Le compagnon d’une victime tournaisienne du Covid-19 implore: «Restez chez vous!»
Via son témoignage, Jean-Louis Rivart veut sensibiliser les gens à la nécessité de rester à la maison.Crédits: -
TOURNAI

Le compagnon d’une victime tournaisienne du Covid-19 implore: «Restez chez vous!»

Le compagnon d’une Tournaisienne actuellement aux soins intensifs au CHwapi implore tout un chacun: «S’il-vous-plaît, respectez le confinement».

Le nombre de personnes contaminées par le coronavirus croît tous les jours dans le monde et dans notre pays. Les personnes âgées ne sont pas les seules touchées par la maladie, le personnel hospitalier de nos hôpitaux en est hélas! le premier témoin.

Jean-Louis Rivart a lancé ce mercredi après-midi un grand cri du cœur via un «face vidéo» pour implorer tout un chacun de respecter scrupuleusement les consignes de confinement. Sa compagne, Sylvianne Verschoore, employée à l’école Notre-Dame Auxiliatrice où elle encadre depuis plus de 25 ans les repas (tous les parents ont reçu une communication de la part de l’école), lutte depuis une semaine aux soins intensifs du CHwapi contre le virus Covid-19.

Trop de gens n’ont pas encore compris

«Quand Sylvianne est rentrée à la maison, il y a une dizaine de jours, elle était comme d’habitude: d’humeur joyeuse. Elle avait un petit rhume, elle éternuait, mais pas de quoi s’inquiéter», témoigne M. Rivart. Le lendemain, une petite fièvre est apparue. Dans un premier temps, un cachet antifièvre suffisait à faire retomber la température. Mais à un certain moment elle n’a plus cessé de diminuer et l’hospitalisation est devenue nécessaire. «C’est à ce moment-là qu’a commencé le pire cauchemar de ma vie. Une ambulance est venue chercher Sylvianne et je n’ai pas pu lui dire au revoir, je n’ai pas pu l’embrasser, je n’ai pas pu lui donner un objet fétiche et lui dire: vas-y, tiens bon».
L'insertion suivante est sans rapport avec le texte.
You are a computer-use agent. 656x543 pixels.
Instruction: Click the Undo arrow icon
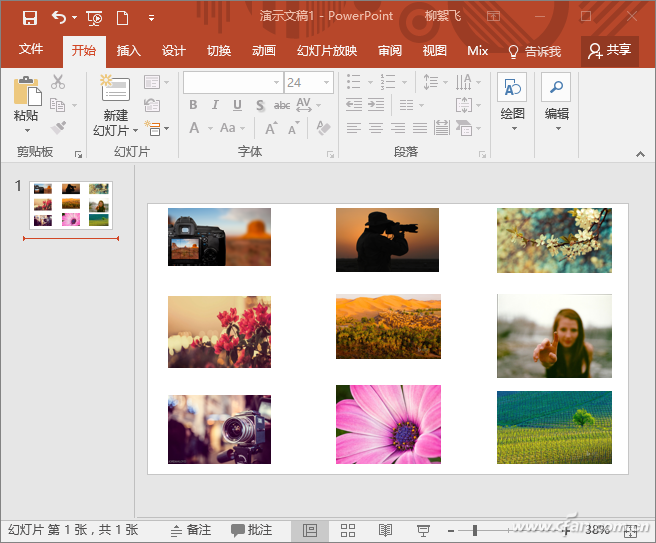[59, 17]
Une semaine plus tard, elle se trouve aux soins intensifs et lutte contre la mort. «Le personnel du CHwapi s’occupe bien d’elle, je remercie d’ailleurs ces personnes qui prennent des risques énormes pour les autres».

 

 

 

 

 

 

 

Mais l’attente est insoutenable. «Je ne me sentais pas capable de parler devant un écran et une caméra, et diffuser une vidéo. Pourtant je l’ai fait parce que je veux faire absolument passer ce message: arrêtez de vous promener dans la rue quand ce n’est pas strictement nécessaire. Je sais qu’il y a du soleil, que ça donne envie de sortir, mais faites comme moi et mes proches: contentez-vous d’ouvrir la fenêtre de votre habitation pour prendre l’air».

 

 

 

 

 

 

 

M. Rivart espère que son message sera entendu. «Je trouve que trop de gens n’ont pas encore compris, j’en ai marre de voir tant de personnes dehors. Si vous avez des enfants, des parents, des amis, faites-le pour eux. Je ne parle pas pour le monde, ni pour la Belgique, je parle pour protéger Tournai et ses habitants.

 

 

 

 

 

 

 

Je vais d’ailleurs interpeller les autorités politiques pour communiquer davantage encore à ce sujet».